**PROBLEM TO WORK ON**
Gather all lines in the records below that include the word "messages".

Stored data entries:
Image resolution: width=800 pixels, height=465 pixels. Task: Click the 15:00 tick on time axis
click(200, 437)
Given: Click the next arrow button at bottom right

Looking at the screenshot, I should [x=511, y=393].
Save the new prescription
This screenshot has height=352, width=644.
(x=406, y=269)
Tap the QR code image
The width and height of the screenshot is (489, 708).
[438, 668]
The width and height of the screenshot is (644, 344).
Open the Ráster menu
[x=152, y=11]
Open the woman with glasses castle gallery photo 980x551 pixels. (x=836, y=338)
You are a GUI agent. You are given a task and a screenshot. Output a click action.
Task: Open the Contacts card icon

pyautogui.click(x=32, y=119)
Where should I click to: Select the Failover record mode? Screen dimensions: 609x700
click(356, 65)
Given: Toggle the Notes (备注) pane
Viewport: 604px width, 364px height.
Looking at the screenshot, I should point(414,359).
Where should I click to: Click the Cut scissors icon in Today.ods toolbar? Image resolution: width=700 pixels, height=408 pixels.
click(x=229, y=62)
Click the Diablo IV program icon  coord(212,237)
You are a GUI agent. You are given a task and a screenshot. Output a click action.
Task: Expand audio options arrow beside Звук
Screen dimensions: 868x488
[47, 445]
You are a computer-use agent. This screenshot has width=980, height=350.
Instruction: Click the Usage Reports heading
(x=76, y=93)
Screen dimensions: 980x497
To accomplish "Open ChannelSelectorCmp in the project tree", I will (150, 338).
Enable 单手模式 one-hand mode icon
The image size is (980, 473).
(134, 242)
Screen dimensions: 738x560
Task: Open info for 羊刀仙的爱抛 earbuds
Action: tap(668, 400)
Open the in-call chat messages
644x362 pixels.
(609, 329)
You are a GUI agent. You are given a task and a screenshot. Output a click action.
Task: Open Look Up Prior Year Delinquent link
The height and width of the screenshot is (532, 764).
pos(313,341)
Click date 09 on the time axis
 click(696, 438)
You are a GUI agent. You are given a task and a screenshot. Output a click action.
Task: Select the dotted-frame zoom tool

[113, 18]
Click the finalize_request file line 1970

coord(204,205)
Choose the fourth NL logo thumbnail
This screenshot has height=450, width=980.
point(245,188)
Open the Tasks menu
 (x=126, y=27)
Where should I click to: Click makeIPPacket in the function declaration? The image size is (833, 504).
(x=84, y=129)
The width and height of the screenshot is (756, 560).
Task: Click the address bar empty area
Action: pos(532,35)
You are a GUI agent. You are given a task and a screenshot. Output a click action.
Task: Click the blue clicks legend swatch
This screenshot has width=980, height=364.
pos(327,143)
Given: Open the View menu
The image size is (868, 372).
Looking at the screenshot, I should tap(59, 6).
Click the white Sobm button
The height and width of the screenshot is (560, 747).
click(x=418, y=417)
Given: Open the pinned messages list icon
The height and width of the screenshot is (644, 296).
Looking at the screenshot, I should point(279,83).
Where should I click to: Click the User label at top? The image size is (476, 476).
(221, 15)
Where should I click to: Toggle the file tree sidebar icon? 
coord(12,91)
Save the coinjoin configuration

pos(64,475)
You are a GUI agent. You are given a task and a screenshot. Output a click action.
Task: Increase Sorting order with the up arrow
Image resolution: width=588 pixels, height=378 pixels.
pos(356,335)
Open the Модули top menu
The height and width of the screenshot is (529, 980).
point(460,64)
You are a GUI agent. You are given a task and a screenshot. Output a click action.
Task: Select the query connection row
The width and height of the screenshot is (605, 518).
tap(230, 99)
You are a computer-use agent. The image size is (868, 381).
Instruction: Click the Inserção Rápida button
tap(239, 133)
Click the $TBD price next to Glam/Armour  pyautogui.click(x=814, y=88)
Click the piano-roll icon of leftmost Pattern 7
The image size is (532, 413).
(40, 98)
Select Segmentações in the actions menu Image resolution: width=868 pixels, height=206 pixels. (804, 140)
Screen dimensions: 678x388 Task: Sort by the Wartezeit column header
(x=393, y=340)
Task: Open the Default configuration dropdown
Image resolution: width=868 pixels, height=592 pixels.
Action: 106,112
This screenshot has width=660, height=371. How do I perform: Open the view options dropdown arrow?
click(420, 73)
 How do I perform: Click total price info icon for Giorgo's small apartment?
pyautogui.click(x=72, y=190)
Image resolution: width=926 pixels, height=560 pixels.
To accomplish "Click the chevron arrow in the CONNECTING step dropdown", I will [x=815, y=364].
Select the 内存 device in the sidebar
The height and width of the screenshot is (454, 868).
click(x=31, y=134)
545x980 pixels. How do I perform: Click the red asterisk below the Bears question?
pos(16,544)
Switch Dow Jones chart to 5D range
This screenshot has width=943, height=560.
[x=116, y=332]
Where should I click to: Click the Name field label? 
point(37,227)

**REPLY**
Open the in-call chat messages
Given: Open the pinned messages list icon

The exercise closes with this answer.